Directors Roger Mortimer and Deborah Edgington make the most of the discomfiting, pressure-cooker atmosphere that playwright Athol ‘Tsotsi’ Fugard no doubt had in mind for ‘My Children! My Africa!’. The vigour of the script is in tension with Nancy Surman’s appropriately staid and claustrophobic set. The two younger actors’ more measured but still impassioned performances are a helpful counterweight to Ofoegbu’s overblown moments. Alternating between dialogue and lengthy monologues, this isn’t a simple black and white morality tale in which the heroes and villains are clearly demarcated. These are well-meaning individuals forced by a ridiculously unjust regime to do what they think is best, even if it’s by highly questionable means.

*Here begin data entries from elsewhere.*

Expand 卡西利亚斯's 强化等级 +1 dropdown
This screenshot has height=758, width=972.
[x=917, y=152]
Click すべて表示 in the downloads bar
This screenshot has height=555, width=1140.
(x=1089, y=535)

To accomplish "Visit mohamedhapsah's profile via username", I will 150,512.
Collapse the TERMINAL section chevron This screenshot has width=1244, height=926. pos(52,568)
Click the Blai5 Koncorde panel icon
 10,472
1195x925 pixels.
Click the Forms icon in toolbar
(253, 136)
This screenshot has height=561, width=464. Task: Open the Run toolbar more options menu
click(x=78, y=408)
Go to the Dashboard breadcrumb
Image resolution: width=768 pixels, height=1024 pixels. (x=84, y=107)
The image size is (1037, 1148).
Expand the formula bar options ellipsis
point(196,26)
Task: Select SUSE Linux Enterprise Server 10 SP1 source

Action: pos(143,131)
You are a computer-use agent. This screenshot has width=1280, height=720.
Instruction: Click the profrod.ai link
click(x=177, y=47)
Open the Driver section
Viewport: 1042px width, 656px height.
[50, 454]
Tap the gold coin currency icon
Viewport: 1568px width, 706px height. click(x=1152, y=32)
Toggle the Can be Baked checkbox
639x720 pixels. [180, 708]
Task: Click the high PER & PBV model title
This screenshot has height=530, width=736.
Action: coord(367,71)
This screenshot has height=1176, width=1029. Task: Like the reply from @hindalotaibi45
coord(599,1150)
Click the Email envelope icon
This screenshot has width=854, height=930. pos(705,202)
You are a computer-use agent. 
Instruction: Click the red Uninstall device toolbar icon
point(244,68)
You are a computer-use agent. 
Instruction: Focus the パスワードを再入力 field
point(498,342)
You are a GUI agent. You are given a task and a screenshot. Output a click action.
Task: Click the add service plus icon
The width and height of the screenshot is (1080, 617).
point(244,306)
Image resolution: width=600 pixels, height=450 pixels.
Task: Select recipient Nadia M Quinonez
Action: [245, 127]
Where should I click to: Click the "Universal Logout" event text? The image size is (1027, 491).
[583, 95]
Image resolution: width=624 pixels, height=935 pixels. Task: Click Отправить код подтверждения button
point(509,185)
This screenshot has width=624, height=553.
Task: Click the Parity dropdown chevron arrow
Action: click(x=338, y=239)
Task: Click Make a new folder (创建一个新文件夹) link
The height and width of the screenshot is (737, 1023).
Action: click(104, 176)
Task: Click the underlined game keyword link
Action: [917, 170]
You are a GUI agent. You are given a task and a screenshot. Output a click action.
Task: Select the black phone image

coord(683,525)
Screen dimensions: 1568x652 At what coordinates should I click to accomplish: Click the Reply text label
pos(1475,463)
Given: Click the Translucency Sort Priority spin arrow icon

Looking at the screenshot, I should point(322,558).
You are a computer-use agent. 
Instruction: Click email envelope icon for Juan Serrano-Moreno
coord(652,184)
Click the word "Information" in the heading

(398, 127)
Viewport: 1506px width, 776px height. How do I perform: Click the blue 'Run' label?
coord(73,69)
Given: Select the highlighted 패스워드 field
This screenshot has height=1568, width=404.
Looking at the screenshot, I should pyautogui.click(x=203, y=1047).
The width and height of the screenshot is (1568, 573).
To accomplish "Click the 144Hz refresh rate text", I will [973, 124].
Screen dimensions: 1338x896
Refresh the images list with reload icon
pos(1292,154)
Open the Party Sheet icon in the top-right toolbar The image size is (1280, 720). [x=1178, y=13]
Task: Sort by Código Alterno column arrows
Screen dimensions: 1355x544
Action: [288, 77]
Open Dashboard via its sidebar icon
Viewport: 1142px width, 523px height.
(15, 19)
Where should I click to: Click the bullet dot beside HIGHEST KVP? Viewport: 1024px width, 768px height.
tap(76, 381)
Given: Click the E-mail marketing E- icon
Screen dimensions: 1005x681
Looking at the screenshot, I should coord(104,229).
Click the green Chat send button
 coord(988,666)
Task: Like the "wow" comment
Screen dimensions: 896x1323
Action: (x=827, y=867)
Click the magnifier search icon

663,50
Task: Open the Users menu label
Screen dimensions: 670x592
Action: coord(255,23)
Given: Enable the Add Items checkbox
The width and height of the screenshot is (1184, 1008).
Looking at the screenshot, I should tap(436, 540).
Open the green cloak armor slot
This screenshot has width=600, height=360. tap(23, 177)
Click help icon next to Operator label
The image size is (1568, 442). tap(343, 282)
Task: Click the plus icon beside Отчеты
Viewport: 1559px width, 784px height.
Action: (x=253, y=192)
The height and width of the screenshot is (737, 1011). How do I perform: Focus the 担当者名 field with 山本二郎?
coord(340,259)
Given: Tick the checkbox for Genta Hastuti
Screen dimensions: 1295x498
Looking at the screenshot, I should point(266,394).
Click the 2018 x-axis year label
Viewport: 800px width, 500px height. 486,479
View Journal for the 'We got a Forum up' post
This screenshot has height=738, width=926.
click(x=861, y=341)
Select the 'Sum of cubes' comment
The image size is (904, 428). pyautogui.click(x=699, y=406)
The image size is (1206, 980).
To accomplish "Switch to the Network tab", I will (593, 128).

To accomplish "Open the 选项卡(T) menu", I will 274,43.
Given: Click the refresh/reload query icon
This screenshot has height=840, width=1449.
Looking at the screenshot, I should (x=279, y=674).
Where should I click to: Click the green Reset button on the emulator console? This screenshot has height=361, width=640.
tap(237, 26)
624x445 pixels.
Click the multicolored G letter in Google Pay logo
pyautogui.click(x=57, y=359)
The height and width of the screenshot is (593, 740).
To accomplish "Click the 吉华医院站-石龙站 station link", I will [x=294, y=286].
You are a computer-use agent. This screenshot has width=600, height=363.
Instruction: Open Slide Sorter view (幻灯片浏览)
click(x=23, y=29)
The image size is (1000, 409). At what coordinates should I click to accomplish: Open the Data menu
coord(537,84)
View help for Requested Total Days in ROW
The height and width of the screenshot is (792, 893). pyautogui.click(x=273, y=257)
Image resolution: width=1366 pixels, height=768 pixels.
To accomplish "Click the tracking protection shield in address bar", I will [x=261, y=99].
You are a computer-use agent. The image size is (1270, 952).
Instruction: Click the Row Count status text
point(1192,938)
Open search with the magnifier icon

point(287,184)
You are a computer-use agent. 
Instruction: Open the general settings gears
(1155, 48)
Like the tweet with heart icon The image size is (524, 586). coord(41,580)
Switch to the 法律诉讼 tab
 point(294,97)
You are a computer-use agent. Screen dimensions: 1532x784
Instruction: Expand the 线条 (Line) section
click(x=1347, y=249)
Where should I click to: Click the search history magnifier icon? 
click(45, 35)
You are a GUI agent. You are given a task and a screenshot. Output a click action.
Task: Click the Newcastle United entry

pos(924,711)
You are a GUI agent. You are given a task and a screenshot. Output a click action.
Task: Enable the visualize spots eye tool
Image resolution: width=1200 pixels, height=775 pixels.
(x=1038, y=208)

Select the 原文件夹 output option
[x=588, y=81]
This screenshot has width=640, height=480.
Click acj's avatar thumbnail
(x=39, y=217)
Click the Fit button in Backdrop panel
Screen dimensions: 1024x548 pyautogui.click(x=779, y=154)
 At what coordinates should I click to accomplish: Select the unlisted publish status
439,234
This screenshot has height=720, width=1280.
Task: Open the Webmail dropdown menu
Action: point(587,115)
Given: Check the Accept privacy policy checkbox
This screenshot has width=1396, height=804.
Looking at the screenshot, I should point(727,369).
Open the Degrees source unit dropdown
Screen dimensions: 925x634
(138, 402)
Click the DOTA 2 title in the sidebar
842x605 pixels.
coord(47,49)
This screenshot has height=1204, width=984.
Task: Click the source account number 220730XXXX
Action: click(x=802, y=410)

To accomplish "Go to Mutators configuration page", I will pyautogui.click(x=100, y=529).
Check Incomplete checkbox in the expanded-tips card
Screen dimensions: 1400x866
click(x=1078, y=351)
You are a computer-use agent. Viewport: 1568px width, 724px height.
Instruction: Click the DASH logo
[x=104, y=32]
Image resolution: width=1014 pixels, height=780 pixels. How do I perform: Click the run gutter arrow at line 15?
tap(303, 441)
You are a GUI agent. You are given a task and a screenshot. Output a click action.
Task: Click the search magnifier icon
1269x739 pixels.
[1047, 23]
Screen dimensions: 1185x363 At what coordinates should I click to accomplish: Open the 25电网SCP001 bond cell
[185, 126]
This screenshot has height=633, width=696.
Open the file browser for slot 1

‘My Children, My Africa!’ is urgent, confrontational and still relevant over twenty years after the fall of Apartheid.
Written by Athol Fugard
Directed by Deborah Edgington & Roger Mortimer
Set/Costume Design: Nancy Surman
Accent coach: Edda Sharpe
Stage Manager: Elanor Webber
Nathan Ives-Moiba – Thami
Anthony Ofoegbu – Mr M
Rose Reynolds – Isabel
‘My Children! My Africa!’ (http://tristanbatestheatre.co.uk/whats-on/my-children-my-africa) 28 April-16 May 2015 @ The Tristan Bates Theatre.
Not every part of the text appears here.